**DOCUMENT PASSAGE**
Begin

Document Conversion Result Codes

This document lists the set of result codes reported by the Sovren components and sample applications as a result of converting the original document (DOC, PDF, etc.) to another format (e.g. plain text for resume parsing). The result codes identify success, warning or error.

These response codes are used in the following API endpoints:

Success SubCodes

This code indicates that the document converted successfully and that no warnings were detected.

Code Description
ovIsProbablyValid Output did not fail any tests.

Warning SubCodes

These codes indicate that a problem might exist. In some cases these warnings should be heeded, and in other cases these warnings should be ignored. The context matters. For example, the ovHighAsciiExceeds10Percent warning is not a concern when the document is a Japanese resume, but it almost certainly indicates a problem if you are processing (or expecting) an English resume.

Generally, unless the code indicates corruption, you should go ahead and try to parse the converted text. For instance, we've seen valid resumes that return ovAvgWordLengthLessThan4 because there was a list of dozens of two-digit state codes embedded in the text. However, in an online processing scenario, you may want to first ask the candidate to review the converted text to ensure that it was not corrupted in some way.

End

**DATASET EXTRACT**
Begin

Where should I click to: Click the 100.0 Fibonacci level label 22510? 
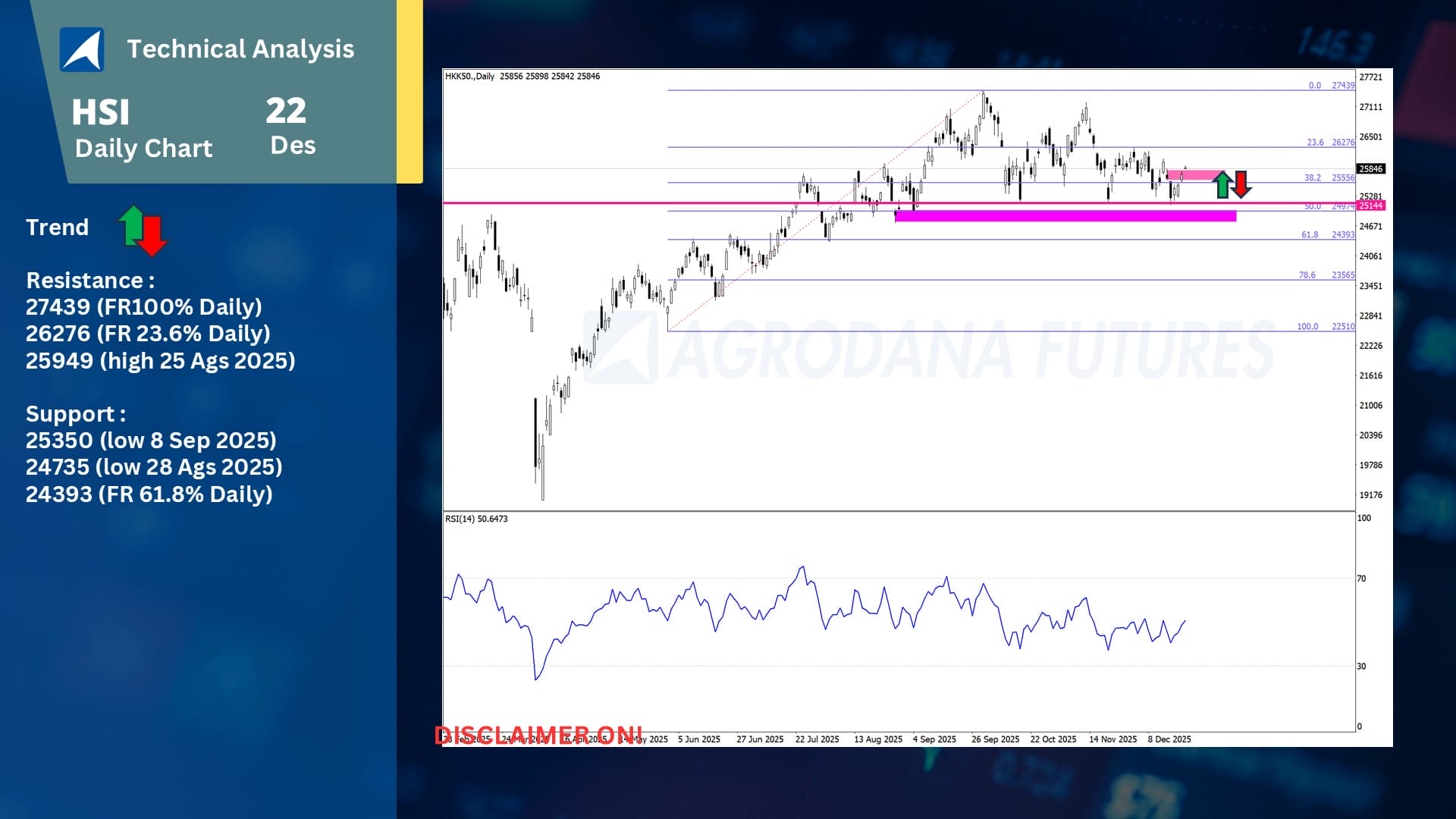point(1325,327)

End

**WHAT YOU WILL DO**
[1] In the document conversion result codes text, turn the paragraph beginning "Generally, unless the code indicates corruption" into a short bulleted list that keeps its main facts.
[2] According to the document conversion result codes text, why is it generally fine to go ahead and parse converted text that returned a warning code? Answer in one to three sentences.
[3] Resume the document conversion result codes text after its last sentence and write the next part.

**FINAL ANSWERS**
[1]
- Unless a warning code indicates corruption, go ahead and try to parse the converted text.
- Valid resumes can still trigger warnings. For example, one returned ovAvgWordLengthLessThan4 because dozens of two-digit state codes were embedded in the text.
- In online processing, consider first asking the candidate to review the converted text to make sure it was not corrupted.

[2] Warnings only mean a problem might exist, and valid resumes can trigger them. For example, valid resumes have returned ovAvgWordLengthLessThan4 because the text contained a list of dozens of two-digit state codes. The exception is a code that indicates corruption.

[3]
Code Description
ovProbableGarbageInText 5% or more of the characters in the text are "symbols" (like the copyright sign and the trademark symbol) rather than regular letters and digits and punctuation. This is usually a sign that there is garbage in the converted text.
ovTooFewLineBreaks There are no line breaks, or there are far fewer line breaks than there should be, given the length of the text. Specifically, there are fewer than 10 line breaks and the average line length is greater than 500 characters.
ovUnknown Validity could not be determined. Occurs if the converted text is empty for some unknown reason.

Error SubCodes

These codes indicate a definite problem and indicate that the conversion output should be ignored.

Code Description
ovConfigurationError An installation/deployment/configuration error is preventing one or more modules from working properly. As a result, the converted text may be worse than expected.
ovCorrupt The input document was recognized but is either corrupt or cannot be converted because the details of the file cannot be understood.
ovCouldNotLoadFile The specified file was found but could not be read.
ovErrorOnOutputToHtml An internal exception occurred while converting to HTML. Enable trace listener for TraceSource named "DocumentConverter" to capture details about the error.
ovErrorOnOutputToRtf An internal exception occurred while converting to RTF. Enable trace listener for TraceSource named "DocumentConverter" to capture details about the error.
ovErrorOnOutputToText An internal exception occurred while converting to TEXT. Enable trace listener for TraceSource named "DocumentConverter" to capture details about the error.
ovErrorOnOutputToXml An internal exception occurred while converting to WordXML. Enable trace listener for TraceSource named "DocumentConverter" to capture details about the error.
ovFileNotFound We could not find the disk file that we were asked to convert.
ovIsEncrypted The document is encrypted and cannot be opened except using a password, which we obviously do not have!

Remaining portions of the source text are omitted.